Unfortunately, it also tosses in about 10 attributes for every item, only two of which I really need, those being the original name, and the MD5 equivalent name. I found an example of a script that does something similar, and was able to modify it for my needs. The script doesn't seem to like anything complex, like my XML document though. It spits the output out as one long unbroken string of MD5 names, followed by another unbroken string of file names.
It is getting the directory structures right, but just mashing everything in the directory together. I'm just not understanding how to make the script isolate individual attributes correctly for each XML element.

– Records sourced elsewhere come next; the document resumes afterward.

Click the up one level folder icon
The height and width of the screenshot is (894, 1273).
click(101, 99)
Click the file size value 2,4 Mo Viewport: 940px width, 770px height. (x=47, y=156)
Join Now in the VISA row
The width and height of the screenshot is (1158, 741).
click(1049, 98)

Here is an example of the XML data structure:
<ncp_directory op="ADD" ipol="0" iprs="0" uppol="0" upprs="0" upol="0"
+ uprs="0" vpol="1" vnipol="1" rpol="1" user_specific="0" ntperm="0" n
+ame="$dir1" flags="" lm="129232888600305382" cr="129232888600305382"
+>
<ncp_directory op="ADD" ipol="0" iprs="0" uppol="0" upprs="0" upol
+="0" uprs="0" vpol="1" vnipol="1" rpol="1" user_specific="0" ntperm="
+0" name="CutePDFWriter" flags="" lm="129232886309260678" cr="12923271
+1066448490" >
<ncp_file op="ADD" ipol="0" iprs="0" uppol="0" upprs="0" upol="0
+" uprs="0" vpol="1" vnipol="1" rpol="1" name="cpwmon2k.dll" length="8
+7552" md5="27A8QATED9I2Ox8F65OGEPPDCIV" flags="a" lm="129018983800000
+000" cr="129232711245774126" gac_register_op="SAME" register="false"
+/>
<ncp_directory op="ADD" ipol="0" iprs="0" uppol="0" upprs="0" up
+ol="0" uprs="0" vpol="1" vnipol="1" rpol="1" user_specific="0" ntperm
+="0" name="converter" flags="" lm="129232881029776793" cr="1292328706
+12045954" >
<ncp_directory op="ADD" ipol="0" iprs="0" uppol="0" upprs="0"
+upol="0" uprs="0" vpol="1" vnipol="1" rpol="1" user_specific="0" ntpe
+rm="0" name="GPLGS" flags="" lm="129232870625951047" cr="129232870612
+202191" >
<ncp_file op="ADD" ipol="0" iprs="0" uppol="0" upprs="0" upo
+l="0" uprs="0" vpol="1" vnipol="1" rpol="1" name="gsdll32.dll" length
+="2768896" md5="5F7UGLCH9K3GKxBNML1LM0G3RNL" flags="a" lm="1274070452
+20000000" cr="129232870614545746" gac_register_op="SAME" register="fa
+lse" />
<ncp_file op="ADD" ipol="0" iprs="0" uppol="0" upprs="0" upo
+l="0" uprs="0" vpol="1" vnipol="1" rpol="1" name="a010013l.pfb" lengt
+h="69958" md5="7EDJ7V7QHMBQ1x6HLC54FG0OP6T" flags="a" lm="12685496594
+0000000" cr="129232870612202191" gac_register_op="SAME" />
<!--- truncated for brevity sake-->
<ncp_file op="ADD" ipol="0" iprs="0" uppol="0" upprs="0" upo
+l="0" uprs="0" vpol="1" vnipol="1" rpol="1" name="z003034l.pfb" lengt
+h="113405" md5="D6I2GGENUCQLEx6FMO1IPG1E8F7" flags="a" lm="1268541248
+40000000" cr="129232870625951047" gac_register_op="SAME" />
<ncp_file op="ADD" ipol="0" iprs="0" uppol="0" upprs="0" upo
+l="0" uprs="0" vpol="1" vnipol="1" rpol="1" name="zeroline.ps" length
+="2567" md5="FETPJPBOOF039xCCTQFGII9DNN0" flags="a" lm="1265889176800
+00000" cr="129232870625951047" gac_register_op="SAME" />
</ncp_directory>
<ncp_file op="ADD" ipol="0" iprs="0" uppol="0" upprs="0" upol=
+"0" uprs="0" vpol="1" vnipol="1" rpol="1" name="GSSetup.exe" length="
+122880" md5="E61K8P45E8D81x3T3E47C8QIP0U" flags="a" lm="1277517870000
+00000" cr="129232870612045954" gac_register_op="SAME" />
</ncp_directory>
As you can see, it goes
Directory name
contained files with attributes
/end directory tag etc.
Here is my script:
use XML::XPath;
my $file = 'ncpobjs.xml';
my $xp = XML::XPath->new(filename => $file);
foreach my $ncptype ($xp->find('//ncp_directory')->get_nodelist){
print $ncptype->find('ncp_file')->string_value;
print ' (' . $ncptype->find('@name') . ') ';
print $ncptype->find('ncp_file/@md5'), " ", $ncptype->find('ncp_fi
+le/@name'), "\n";
print "\n";
}
And here is an example of the quasi-gibberish that I'm getting as output for each directory level:
(x64) ALSOO431VHGO2x825OF80GN8RNM605U9UMHOR3M1xEQIPMMRKFK3F0 PSCRIPT.HLPPSCRIPT.NTF
So it boils down to how do I change this odd output into something like "MD5 Name = File Name" for each file element? I have the feeling I might need another for-loop inside to deal with the files, I just can't figure out where to place it. Any insight would be very much appreciated!